> **Exercise objective**:
Only the lines from the one containing "613x392 pixels." through the end of the records should be retyped, exactly and including both ends; pictures stay out.

> **Material supplied**:
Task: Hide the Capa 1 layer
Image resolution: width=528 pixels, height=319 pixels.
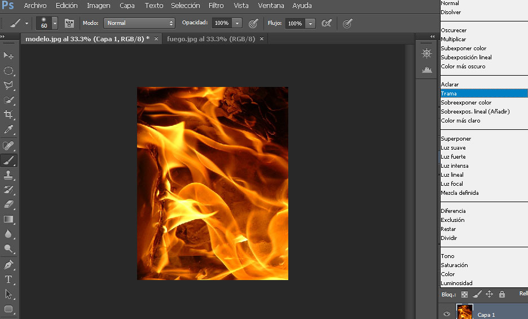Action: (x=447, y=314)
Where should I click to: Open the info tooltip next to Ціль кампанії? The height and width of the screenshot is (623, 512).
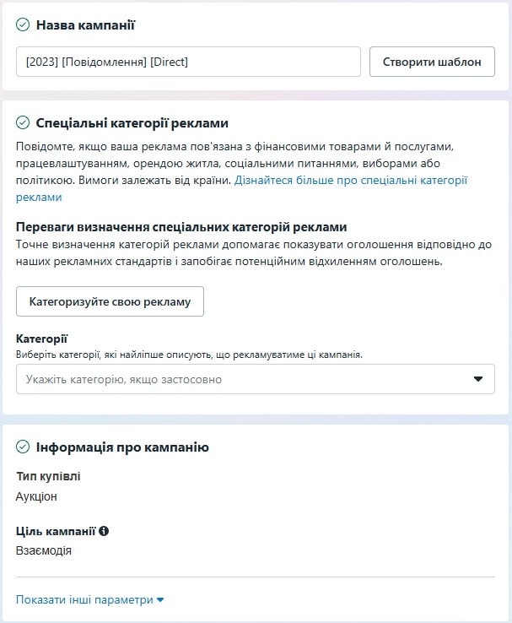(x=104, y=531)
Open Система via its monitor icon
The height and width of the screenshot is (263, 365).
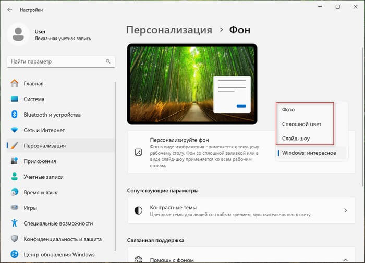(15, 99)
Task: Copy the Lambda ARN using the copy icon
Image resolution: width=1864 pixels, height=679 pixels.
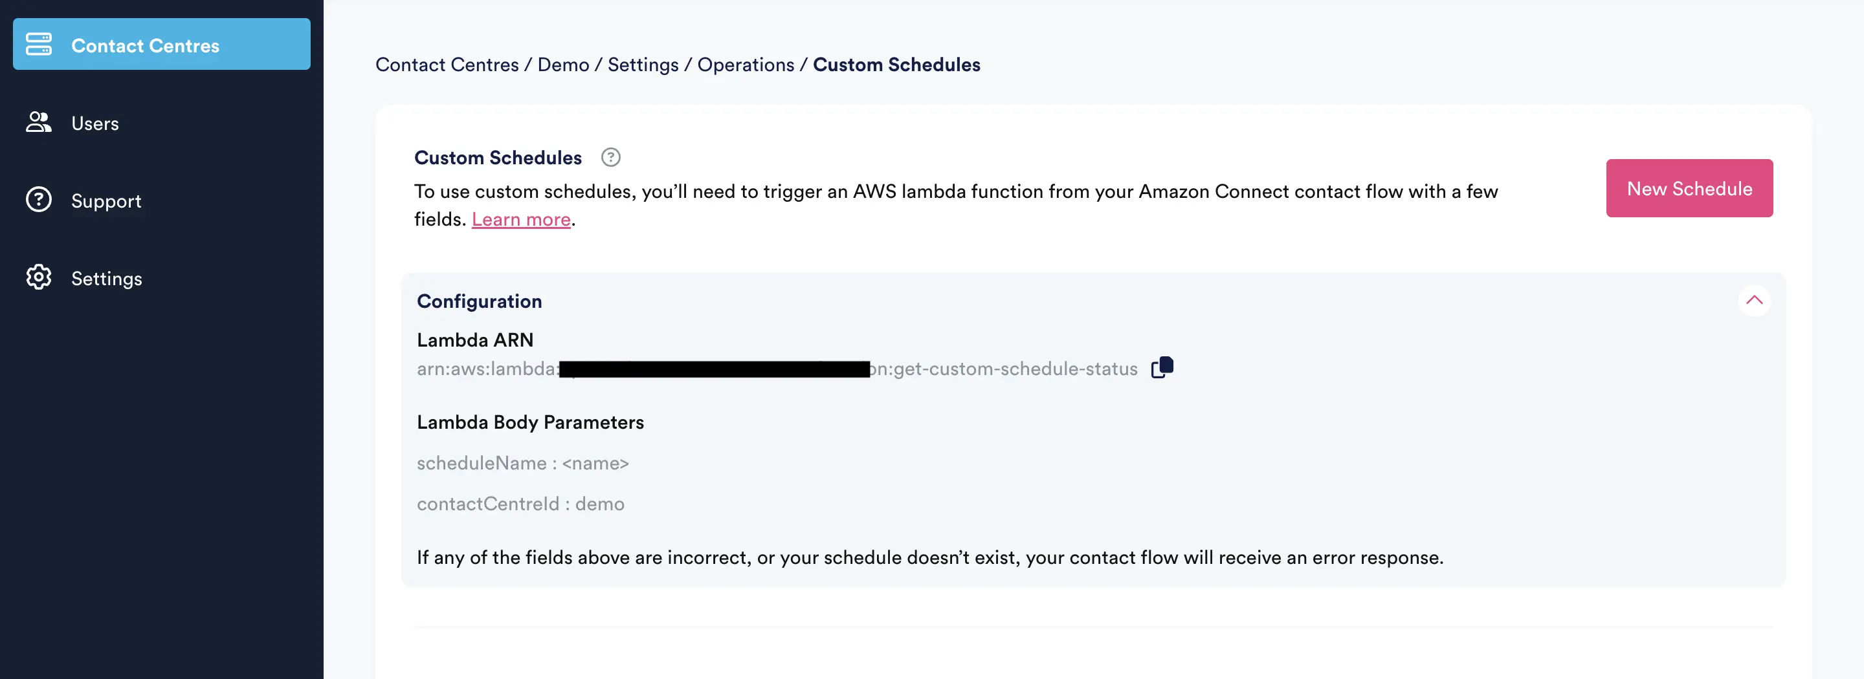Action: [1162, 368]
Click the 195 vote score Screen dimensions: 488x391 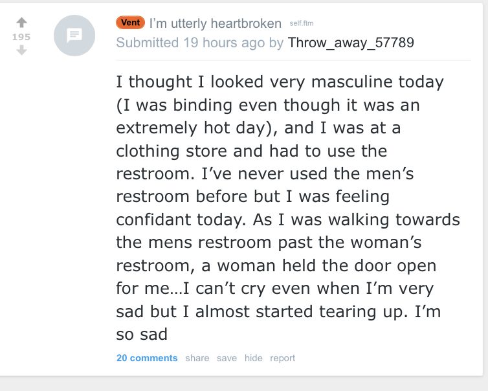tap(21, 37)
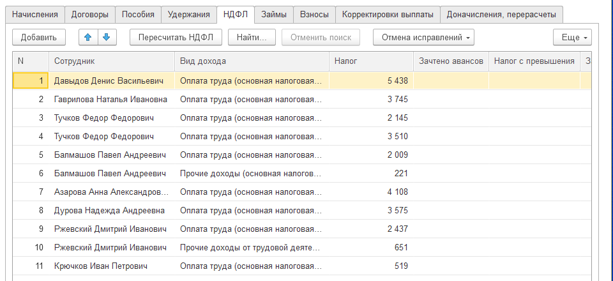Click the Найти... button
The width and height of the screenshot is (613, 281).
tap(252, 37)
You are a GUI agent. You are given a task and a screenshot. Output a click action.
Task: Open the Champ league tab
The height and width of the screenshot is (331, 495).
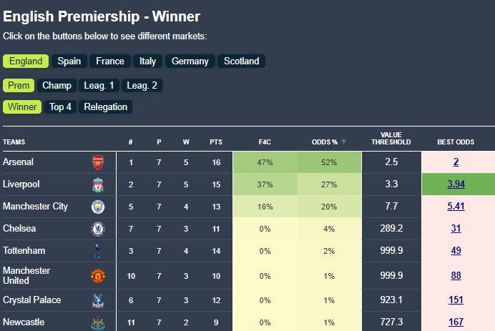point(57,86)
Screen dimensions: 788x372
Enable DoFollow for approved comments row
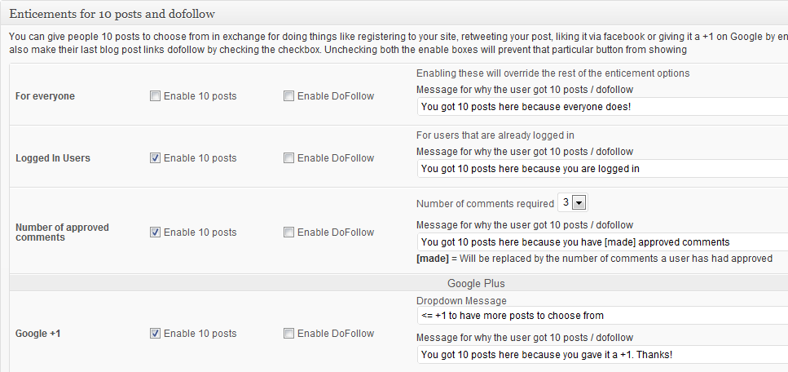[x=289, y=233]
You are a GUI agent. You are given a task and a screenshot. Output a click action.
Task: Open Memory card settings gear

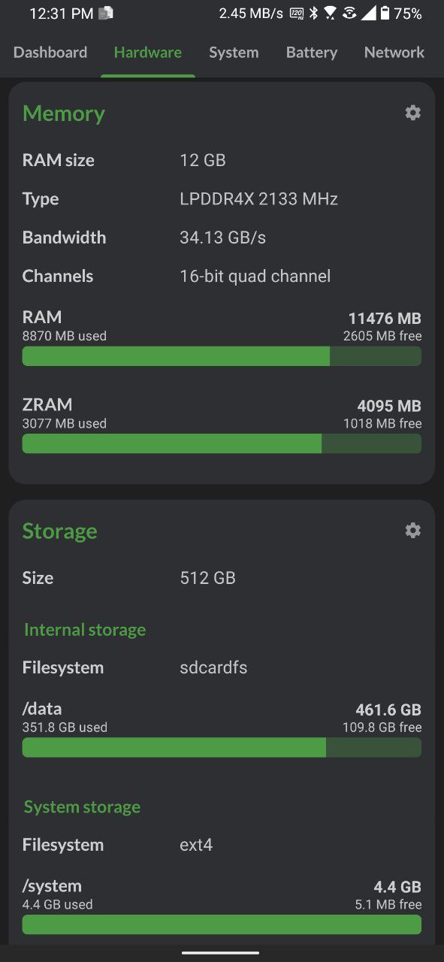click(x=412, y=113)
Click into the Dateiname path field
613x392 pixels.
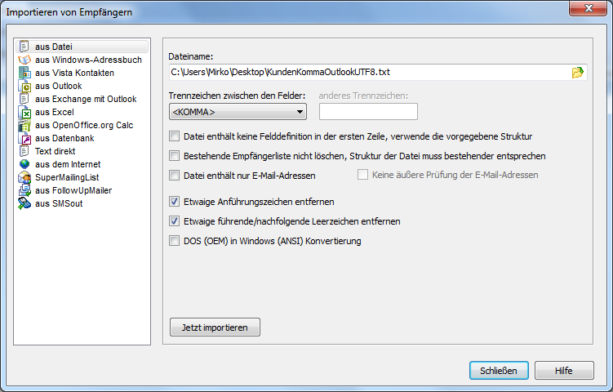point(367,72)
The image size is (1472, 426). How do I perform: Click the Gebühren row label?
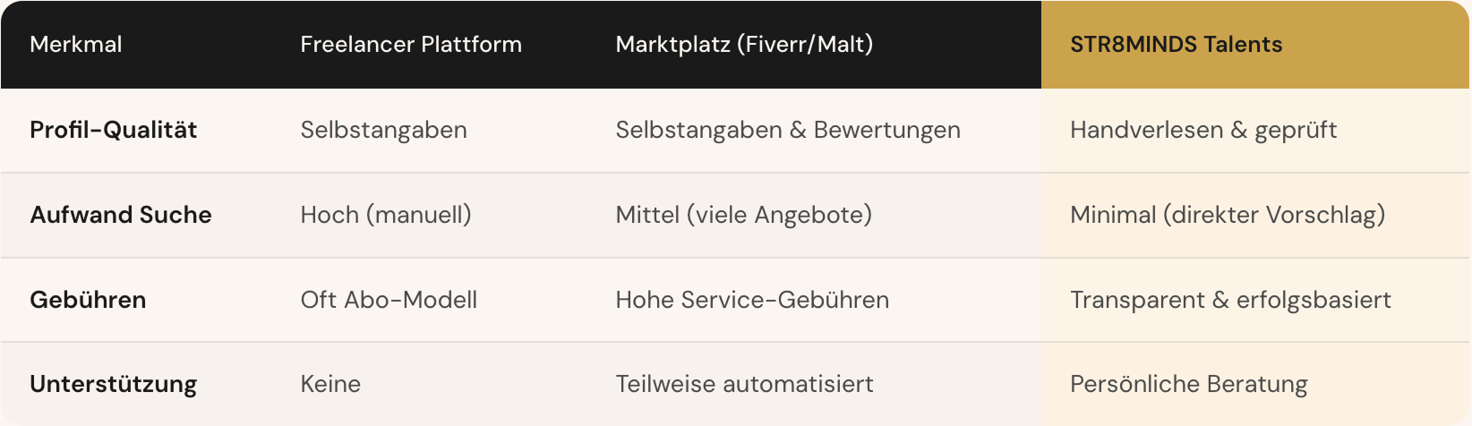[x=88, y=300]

> **Expected output**:
613x392 pixels.
point(367,72)
The image size is (1472, 426). How do I perform: Click the Gebühren row label?
[x=88, y=300]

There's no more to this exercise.